Der Mensch frisst sich unablässig ins Land: starke Zunahme der Zersiedelung in den letzten Jahren

Die Schweiz (hier Zürich) gehört zu den am stärksten zersiedelten Ländern der Welt. (Bild Heiner/Pixabay)

Eigentlich wüsste man es ja: Der Lebensraumverlust ist einer der wichtigsten Treiber für die Biodiversitätskrise, also die über alle Massen hohen Aussterberaten von nicht-menschlichen Lebewesen. Deshalb sollten sich menschliche Siedlungen nicht weiter ins Land fressen und naturnahe Flächen zerstören. In vielen Ländern gibt es mittlerweile Raumplanungsgesetze, um genau dies zu verhindern und den Siedlungsbau zu steuern. Auch füllt die Literatur über „nachhaltigen Städtebau“ Bibliotheken. Doch davon ist auf der Erde noch wenig zu erkennen. Im Gegenteil.

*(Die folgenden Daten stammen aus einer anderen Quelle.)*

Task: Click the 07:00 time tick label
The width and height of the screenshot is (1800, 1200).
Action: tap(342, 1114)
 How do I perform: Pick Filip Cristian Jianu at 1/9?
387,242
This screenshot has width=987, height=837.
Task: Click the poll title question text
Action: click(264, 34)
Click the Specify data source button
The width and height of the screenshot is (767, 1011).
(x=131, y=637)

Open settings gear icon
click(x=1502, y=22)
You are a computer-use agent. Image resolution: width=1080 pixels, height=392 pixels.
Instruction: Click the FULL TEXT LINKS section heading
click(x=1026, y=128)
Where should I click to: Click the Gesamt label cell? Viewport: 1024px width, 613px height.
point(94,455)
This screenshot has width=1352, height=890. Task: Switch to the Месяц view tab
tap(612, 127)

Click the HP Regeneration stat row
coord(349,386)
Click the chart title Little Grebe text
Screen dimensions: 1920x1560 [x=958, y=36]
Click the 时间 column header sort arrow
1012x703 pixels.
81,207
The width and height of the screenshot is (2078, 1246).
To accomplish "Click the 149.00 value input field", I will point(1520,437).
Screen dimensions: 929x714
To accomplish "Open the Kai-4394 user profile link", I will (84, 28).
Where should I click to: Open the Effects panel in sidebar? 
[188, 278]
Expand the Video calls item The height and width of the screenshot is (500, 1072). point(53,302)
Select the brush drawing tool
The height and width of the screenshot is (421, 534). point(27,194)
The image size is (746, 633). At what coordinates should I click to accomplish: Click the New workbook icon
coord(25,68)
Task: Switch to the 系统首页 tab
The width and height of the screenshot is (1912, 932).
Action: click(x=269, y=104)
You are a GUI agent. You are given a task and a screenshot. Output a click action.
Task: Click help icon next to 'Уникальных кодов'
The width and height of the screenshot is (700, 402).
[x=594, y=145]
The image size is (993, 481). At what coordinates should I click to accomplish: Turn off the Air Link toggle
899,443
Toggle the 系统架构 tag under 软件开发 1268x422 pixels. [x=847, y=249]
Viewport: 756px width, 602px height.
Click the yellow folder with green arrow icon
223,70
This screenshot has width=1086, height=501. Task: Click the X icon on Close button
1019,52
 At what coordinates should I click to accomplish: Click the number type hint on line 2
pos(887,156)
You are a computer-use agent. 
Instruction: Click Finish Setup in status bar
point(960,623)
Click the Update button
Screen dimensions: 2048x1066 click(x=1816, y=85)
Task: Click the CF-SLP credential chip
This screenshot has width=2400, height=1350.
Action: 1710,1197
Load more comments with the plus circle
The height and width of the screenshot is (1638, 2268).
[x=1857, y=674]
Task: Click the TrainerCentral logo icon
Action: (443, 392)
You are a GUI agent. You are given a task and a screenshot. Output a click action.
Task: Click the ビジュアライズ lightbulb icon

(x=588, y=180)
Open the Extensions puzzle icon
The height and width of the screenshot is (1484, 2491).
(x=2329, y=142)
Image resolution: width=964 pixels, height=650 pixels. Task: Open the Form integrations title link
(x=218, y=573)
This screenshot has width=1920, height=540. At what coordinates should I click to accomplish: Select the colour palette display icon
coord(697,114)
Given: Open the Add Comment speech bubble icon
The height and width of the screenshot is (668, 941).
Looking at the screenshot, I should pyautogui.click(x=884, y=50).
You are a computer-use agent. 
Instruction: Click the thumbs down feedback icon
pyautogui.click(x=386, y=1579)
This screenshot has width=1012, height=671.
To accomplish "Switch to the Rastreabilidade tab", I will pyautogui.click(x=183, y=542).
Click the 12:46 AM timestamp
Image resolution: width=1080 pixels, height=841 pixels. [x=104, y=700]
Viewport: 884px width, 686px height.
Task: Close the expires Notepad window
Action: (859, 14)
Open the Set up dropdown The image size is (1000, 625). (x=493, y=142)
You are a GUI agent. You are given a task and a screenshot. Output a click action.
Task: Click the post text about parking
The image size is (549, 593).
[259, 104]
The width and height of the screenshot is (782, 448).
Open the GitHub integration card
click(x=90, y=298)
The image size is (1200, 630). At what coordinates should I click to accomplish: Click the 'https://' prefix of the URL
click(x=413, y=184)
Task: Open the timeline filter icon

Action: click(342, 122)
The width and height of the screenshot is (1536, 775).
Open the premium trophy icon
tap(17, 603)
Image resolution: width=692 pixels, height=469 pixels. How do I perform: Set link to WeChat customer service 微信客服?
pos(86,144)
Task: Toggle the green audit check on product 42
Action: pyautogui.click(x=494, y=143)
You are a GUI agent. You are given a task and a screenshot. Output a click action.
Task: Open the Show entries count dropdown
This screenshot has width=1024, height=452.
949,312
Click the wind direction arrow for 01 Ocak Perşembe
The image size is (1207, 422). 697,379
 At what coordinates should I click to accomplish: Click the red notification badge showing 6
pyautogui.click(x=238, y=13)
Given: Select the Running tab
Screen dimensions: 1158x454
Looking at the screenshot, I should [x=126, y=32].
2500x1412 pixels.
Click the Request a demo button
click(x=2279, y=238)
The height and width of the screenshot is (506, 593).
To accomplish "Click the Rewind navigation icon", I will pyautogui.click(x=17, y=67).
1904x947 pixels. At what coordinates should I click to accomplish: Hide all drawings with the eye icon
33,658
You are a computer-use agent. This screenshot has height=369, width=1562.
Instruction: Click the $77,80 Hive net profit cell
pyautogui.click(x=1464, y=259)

Zwischen 1990 und 2014 hat sich die Zersiedelung weltweit fast verdoppelt (95 Prozent). In den beliebten Fussballfeldern gerechnet: Pro Stunde wird die Fläche von mehr als 160 Fussballfedern bebaut. Dies haben Forscher des Leibniz-Instituts für ökologische Raumentwicklung in Dresden und der Concordia University in Montréal mit Hilfe von Satellitendaten berechnet.

Weitet man den Blick zeitlich, sieht es so aus: Zwischen 1975 und 2014 wurde mehr Fläche zugebaut als in allen Jahrtausenden zuvor, in denen der Mensch Siedlungen aus dem Boden stampfte.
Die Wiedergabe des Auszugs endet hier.